Task: The expected output is a copy of every line in the records with the string "click".

Stored data:
_ _ _ _ _ _ _

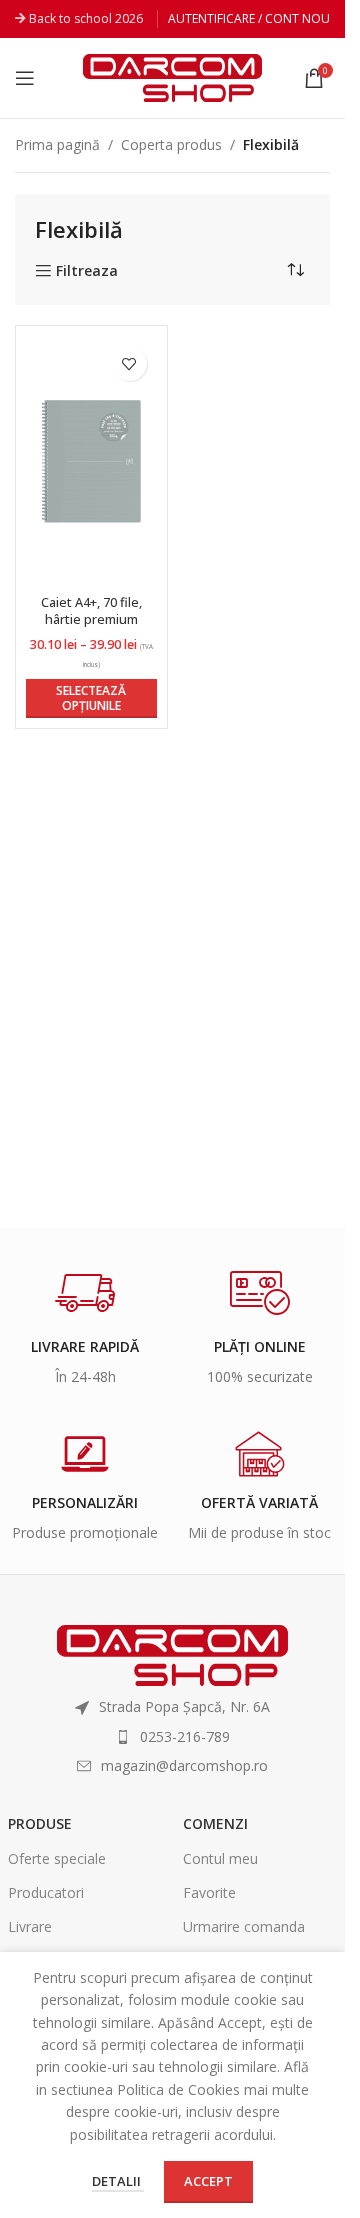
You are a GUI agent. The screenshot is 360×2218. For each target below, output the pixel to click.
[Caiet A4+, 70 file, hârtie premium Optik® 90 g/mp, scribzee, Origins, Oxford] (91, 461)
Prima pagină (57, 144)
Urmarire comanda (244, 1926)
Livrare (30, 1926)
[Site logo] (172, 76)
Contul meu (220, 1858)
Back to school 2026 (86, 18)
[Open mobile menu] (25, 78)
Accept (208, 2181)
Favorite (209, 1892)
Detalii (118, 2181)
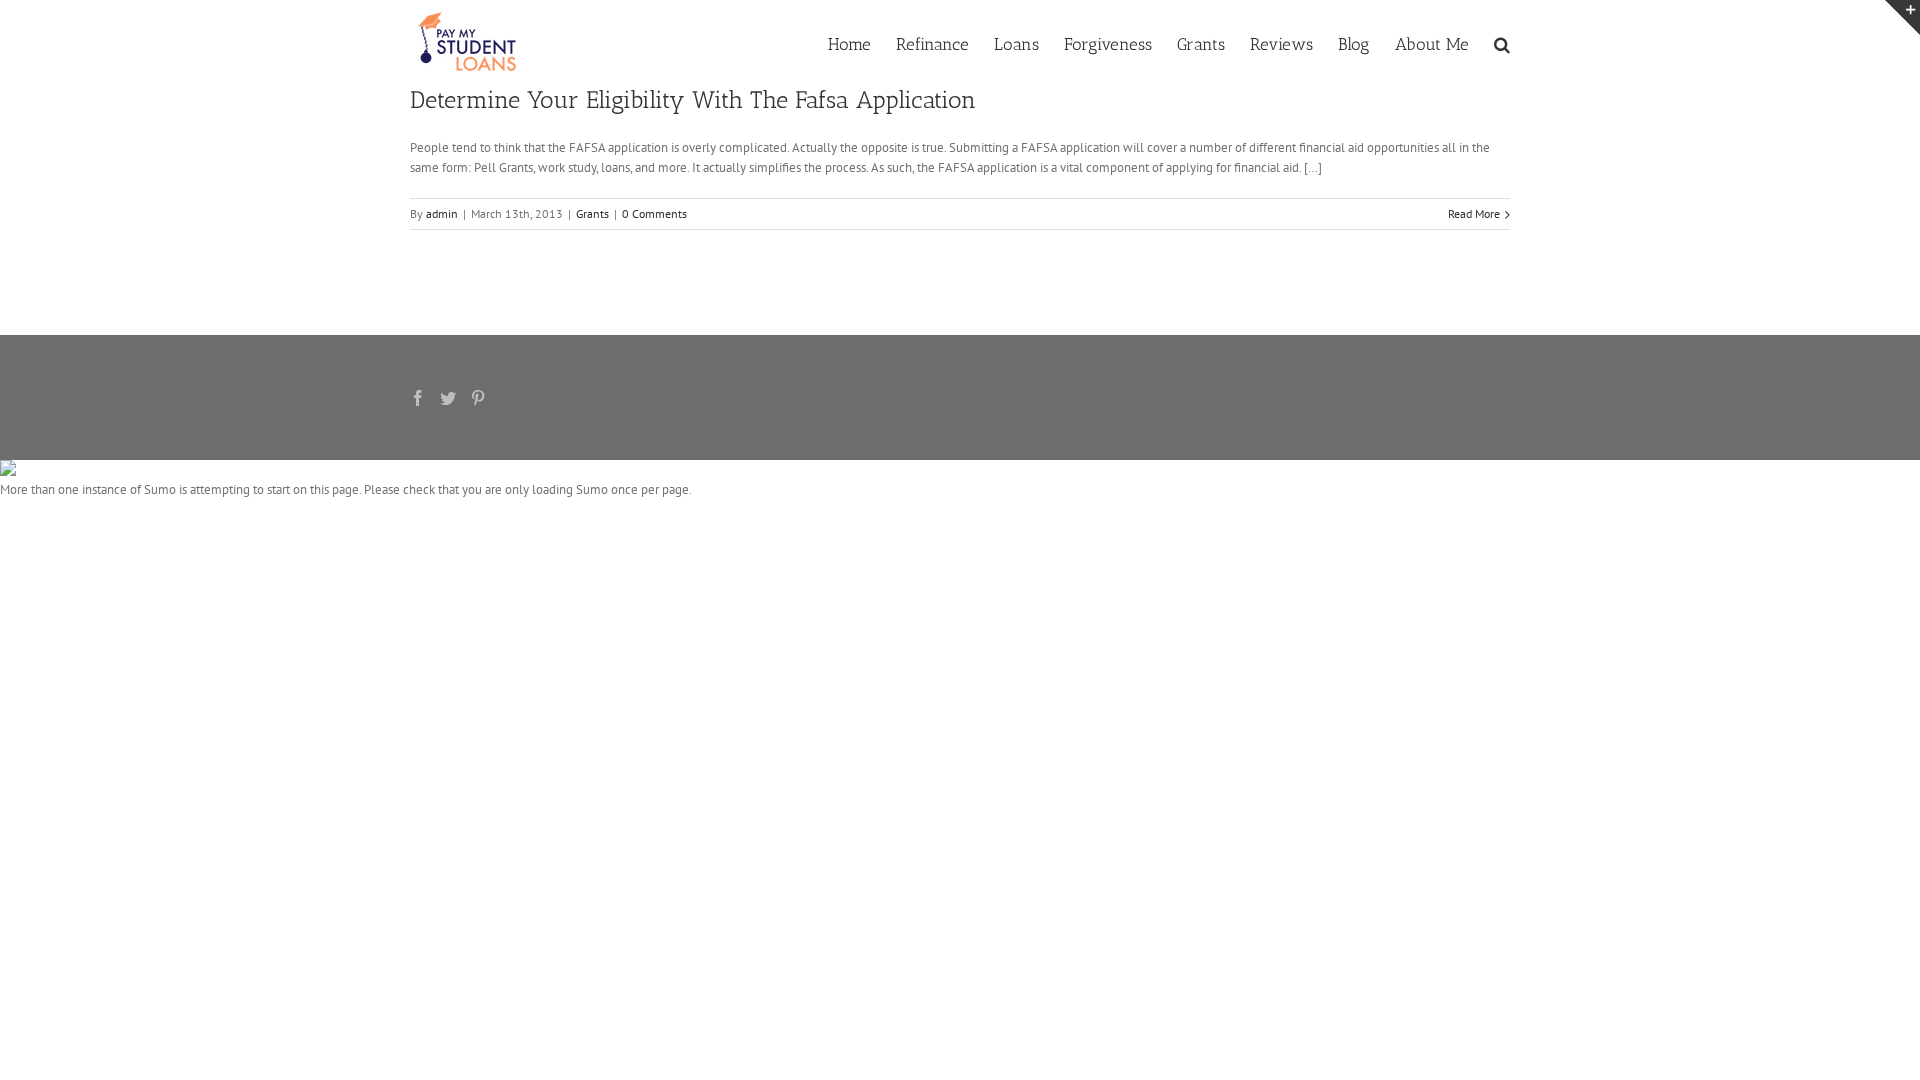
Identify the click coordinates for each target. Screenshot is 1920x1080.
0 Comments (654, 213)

_ _ _ _ _ _ _

Completed exercise:
You are a GUI agent. The screenshot is 360×2218. For each target below, output the pixel to click.
Identify the click coordinates for each target. Screenshot is 1920x1080.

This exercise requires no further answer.